Do Milejowa przyjechał wojewoda lubelski. Gratulował rolnikom, sadownikom, hodowcom i plantatorom, dziękując za trud, ogromny zwłaszcza w tym roku.
- Na szczęście raporty o stratach suszowych są lepsze niż spodziewaliśmy się jeszcze kilka tygodni temu. Plony, zwłaszcza zbóż, nie tak złe jak można było szacować, a cena zbóż okazuje się dość satysfakcjonująca i rośnie - mówił wojewoda Przemysław Czarnek. - Rolnicy dotknięci suszą mogą liczyć na to, że od 14 września po złożeniu wniosków ARiMR nikt nie zostanie bez pomocy. Pozostaje problem owoców miękkich związany po pierwsze z ich ogromnym urodzajem, po drugie z tym, że odbiorcy końcowi to nie są Polacy, tylko trzy firmy austriackie i jedna niemiecka. Do tego doprowadziliśmy nasz kraj w okresie III Rzeczpospolitej, do totalnej prywatyzacji wszystkich zakładów przetwórstwa rolno-spożywczego, na co odpowiadamy tworzeniem narodowego holdingu spożywczego, w który włącza się już w tym roku lubelski rynek hurtowy Elizówka.
- My akurat mamy polskie zakłady przetwórcze, z których bardzo się cieszymy, w których jednak, niestety, ta cena owoców i warzyw jest również bardzo niska - replikował Tomasz Suryś, wójt Milejowa.

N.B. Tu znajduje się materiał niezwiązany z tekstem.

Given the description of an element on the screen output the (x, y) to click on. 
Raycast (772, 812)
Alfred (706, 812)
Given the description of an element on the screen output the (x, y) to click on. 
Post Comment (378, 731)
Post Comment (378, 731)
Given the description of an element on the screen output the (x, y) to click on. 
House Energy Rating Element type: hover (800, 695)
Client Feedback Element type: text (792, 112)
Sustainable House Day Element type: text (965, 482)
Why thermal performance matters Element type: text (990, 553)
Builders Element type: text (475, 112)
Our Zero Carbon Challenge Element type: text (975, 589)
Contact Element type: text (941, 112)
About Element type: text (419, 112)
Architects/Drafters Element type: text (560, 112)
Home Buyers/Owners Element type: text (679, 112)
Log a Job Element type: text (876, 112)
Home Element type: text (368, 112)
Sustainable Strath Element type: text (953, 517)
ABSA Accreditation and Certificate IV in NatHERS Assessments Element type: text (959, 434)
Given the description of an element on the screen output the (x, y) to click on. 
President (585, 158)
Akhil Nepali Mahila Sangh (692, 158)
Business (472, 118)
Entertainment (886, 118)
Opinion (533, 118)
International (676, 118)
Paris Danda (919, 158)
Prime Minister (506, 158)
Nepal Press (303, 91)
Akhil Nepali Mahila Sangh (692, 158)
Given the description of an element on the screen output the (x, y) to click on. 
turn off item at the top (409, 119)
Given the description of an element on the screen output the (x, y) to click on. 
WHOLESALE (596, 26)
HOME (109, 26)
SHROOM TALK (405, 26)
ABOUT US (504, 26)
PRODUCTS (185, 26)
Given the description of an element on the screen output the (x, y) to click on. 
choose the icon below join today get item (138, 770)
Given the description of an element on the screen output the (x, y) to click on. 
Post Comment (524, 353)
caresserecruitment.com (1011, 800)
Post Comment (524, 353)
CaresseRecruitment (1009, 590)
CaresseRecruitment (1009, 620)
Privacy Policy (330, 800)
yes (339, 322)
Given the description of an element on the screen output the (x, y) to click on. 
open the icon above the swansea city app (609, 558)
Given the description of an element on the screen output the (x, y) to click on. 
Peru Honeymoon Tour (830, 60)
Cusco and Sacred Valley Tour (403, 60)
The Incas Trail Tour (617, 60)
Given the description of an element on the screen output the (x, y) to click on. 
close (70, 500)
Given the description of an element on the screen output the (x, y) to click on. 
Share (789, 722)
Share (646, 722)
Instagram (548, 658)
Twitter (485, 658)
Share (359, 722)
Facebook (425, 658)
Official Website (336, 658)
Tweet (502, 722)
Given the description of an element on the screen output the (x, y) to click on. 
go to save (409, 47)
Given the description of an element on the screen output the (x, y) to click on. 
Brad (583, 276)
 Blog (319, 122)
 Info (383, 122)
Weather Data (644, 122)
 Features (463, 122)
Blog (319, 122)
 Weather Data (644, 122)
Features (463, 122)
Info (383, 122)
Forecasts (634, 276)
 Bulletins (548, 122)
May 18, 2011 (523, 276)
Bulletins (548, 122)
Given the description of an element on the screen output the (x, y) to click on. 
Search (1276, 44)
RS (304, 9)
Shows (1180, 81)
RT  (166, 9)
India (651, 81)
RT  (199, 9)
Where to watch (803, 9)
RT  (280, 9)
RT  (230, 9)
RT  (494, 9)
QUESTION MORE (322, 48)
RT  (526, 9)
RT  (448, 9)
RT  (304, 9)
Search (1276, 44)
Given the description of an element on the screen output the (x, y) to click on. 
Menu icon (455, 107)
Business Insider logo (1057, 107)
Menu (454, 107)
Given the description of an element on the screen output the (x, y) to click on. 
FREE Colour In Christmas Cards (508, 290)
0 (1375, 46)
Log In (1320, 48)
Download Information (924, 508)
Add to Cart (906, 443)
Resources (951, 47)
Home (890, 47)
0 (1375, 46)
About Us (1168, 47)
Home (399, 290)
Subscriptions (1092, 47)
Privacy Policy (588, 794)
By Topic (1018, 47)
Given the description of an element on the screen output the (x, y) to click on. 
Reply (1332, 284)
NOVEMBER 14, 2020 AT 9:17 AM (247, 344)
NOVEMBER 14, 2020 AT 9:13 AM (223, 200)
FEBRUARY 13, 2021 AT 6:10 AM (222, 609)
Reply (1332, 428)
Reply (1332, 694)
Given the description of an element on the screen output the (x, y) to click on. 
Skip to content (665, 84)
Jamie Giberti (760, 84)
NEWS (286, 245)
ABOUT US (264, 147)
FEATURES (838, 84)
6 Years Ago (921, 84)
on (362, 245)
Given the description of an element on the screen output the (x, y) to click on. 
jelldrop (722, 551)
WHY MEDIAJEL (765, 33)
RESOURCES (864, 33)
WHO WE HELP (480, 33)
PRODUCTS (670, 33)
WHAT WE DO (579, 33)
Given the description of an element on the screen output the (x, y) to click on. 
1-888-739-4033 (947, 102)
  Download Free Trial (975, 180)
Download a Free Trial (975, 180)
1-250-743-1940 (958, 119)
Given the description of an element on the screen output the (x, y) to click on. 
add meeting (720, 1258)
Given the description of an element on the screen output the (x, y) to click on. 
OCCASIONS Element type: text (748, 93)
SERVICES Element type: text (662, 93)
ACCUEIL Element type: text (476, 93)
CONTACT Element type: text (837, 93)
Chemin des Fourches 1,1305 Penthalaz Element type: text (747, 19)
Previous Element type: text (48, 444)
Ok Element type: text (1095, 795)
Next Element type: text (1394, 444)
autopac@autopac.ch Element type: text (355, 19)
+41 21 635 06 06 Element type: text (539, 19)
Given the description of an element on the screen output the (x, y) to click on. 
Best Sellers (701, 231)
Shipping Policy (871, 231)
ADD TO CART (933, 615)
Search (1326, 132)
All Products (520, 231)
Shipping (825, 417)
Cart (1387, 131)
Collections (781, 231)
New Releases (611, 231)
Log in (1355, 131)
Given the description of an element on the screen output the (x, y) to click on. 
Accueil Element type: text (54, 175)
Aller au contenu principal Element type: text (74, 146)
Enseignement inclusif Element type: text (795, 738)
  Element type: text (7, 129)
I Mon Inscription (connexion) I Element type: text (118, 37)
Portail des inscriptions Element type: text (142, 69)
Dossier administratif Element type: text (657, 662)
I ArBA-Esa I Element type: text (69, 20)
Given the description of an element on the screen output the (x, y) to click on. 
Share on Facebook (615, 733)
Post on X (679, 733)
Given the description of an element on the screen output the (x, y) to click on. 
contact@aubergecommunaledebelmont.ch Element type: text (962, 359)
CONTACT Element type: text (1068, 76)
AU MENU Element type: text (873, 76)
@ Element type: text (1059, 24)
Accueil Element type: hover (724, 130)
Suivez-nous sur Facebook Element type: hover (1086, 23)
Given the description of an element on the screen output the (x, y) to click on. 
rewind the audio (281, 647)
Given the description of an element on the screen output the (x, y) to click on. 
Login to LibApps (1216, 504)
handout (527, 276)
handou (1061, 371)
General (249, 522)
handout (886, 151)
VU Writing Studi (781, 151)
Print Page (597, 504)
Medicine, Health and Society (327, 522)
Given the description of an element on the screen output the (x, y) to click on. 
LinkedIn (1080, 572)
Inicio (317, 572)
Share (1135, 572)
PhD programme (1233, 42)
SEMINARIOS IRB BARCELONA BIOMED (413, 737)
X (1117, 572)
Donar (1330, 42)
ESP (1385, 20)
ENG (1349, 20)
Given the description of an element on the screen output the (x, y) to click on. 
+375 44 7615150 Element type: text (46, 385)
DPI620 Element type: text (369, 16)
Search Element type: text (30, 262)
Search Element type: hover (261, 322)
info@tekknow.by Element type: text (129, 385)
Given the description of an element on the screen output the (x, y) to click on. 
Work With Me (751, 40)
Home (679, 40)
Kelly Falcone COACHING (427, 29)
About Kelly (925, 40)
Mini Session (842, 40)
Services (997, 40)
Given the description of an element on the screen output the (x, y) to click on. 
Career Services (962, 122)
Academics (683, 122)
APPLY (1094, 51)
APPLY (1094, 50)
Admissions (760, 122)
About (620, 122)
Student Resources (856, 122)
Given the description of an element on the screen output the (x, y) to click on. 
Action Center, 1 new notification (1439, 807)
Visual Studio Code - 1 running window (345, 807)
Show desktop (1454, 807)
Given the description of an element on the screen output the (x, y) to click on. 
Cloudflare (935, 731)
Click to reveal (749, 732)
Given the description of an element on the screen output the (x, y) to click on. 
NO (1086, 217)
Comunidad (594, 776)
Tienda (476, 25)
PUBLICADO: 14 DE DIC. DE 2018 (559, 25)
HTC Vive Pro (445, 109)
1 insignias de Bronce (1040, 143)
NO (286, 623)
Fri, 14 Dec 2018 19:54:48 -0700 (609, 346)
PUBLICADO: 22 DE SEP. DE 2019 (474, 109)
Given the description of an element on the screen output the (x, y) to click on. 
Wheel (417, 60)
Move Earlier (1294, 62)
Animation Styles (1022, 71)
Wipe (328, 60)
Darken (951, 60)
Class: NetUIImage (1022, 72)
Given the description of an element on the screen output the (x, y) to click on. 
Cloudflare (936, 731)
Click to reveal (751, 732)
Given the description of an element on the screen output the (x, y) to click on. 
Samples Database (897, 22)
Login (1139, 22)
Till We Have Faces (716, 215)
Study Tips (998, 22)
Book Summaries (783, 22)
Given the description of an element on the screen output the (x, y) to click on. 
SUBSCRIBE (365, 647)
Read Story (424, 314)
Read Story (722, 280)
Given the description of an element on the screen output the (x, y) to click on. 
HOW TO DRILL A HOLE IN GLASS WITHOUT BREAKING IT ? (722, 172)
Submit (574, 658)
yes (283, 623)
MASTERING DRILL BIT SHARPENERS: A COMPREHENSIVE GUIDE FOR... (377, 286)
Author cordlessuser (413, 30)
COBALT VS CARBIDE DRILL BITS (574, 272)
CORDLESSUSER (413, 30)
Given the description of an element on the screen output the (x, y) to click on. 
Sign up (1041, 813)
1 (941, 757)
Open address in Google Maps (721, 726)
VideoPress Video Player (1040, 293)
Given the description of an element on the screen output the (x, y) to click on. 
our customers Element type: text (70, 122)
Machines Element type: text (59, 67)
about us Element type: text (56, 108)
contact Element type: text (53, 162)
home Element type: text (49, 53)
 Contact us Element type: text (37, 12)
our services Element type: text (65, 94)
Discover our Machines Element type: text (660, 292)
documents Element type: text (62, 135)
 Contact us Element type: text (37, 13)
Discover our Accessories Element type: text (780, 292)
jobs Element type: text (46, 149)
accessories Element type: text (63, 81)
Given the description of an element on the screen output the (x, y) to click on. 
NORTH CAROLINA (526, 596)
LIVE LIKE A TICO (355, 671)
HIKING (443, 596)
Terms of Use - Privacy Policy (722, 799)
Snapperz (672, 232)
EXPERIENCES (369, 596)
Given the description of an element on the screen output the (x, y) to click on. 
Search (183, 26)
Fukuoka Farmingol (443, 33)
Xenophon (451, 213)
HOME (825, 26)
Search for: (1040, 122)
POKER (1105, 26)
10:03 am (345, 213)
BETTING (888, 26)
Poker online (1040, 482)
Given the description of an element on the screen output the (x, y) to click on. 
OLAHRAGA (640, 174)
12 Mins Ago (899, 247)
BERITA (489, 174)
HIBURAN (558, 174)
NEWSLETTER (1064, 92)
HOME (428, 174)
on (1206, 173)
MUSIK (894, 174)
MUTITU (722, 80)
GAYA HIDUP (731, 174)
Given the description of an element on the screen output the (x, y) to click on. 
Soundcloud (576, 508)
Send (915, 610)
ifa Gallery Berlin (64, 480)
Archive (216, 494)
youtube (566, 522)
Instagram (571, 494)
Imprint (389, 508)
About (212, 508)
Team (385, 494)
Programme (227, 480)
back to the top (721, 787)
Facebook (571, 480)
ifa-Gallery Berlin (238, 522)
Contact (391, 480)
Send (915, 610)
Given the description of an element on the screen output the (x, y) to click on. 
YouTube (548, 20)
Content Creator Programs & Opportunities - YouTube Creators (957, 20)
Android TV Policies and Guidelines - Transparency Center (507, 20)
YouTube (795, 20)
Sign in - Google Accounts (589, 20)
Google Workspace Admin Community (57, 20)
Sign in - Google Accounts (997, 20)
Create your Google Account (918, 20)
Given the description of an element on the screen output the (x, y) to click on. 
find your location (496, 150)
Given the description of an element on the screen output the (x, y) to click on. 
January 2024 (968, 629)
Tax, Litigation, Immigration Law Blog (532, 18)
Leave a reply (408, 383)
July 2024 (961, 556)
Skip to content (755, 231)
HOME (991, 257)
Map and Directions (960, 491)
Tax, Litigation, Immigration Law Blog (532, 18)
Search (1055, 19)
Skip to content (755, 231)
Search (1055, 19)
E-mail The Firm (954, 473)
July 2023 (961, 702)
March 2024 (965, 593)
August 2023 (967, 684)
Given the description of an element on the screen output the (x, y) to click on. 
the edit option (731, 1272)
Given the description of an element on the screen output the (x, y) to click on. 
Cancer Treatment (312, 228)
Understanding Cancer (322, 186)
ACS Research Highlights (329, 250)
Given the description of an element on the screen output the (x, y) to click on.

Nawiązując do słów wojewody o akcjach przeciwko spalarniom i kurnikowi przypomniał o drugiej stronie medalu: - To także protesty przeciwko inicjatywom naszych rolników, laureatów Agroligi, ogólnopolskiego konkursu, prowadzących najlepsze u nas i w całym kraju gospodarstwo, którzy uciekając z ASF zamierzają wybudować oprotestowywany kurnik.
Trzy pytania do Przemysława Czarnka, wojewody lubelskiego
* Dlaczego Milejów spośród 4 naszych gmin, które dziś świętują dożynki, Panie wojewodo?
To wynika z geografii. Rano byłem w Żabiej Woli. Milejów to miejscowość najbliżej położona od Wilczopola, gdzie byłem o godzinie 12. Tak więc zdecydowała mapa. Dla mnie wszędzie mieszkańcy są tacy sami.
* A w czym jest inny Milejów, z czym się Panu kojarzy?
Przede wszystkim z sokami i napojami.
* A powiat łęczyński? Jego słabości i atuty, według Pana?
Oczywiście, kojarzy mi się z Bogdanką, z Łęczną, która dzięki kopalni rozkwitła, nadal rozkwita i może się cieszyć dalszymi perspektywami rozwoju z uwagi na to, że leży w największym obecnie zagłębiu węglowym w Polsce. Na rozwój tego sektora bardzo liczymy. Wśród problemów pierwszy podstawowym są drogi lokalne, szczególnie gminne i powiatowe, a atuty to bliskość S17 i S12, bliskość Lublina, położenie centralne w województwie lubelskim, LW Bogdanka, w przyszłości elektrownia w Starej Wsi.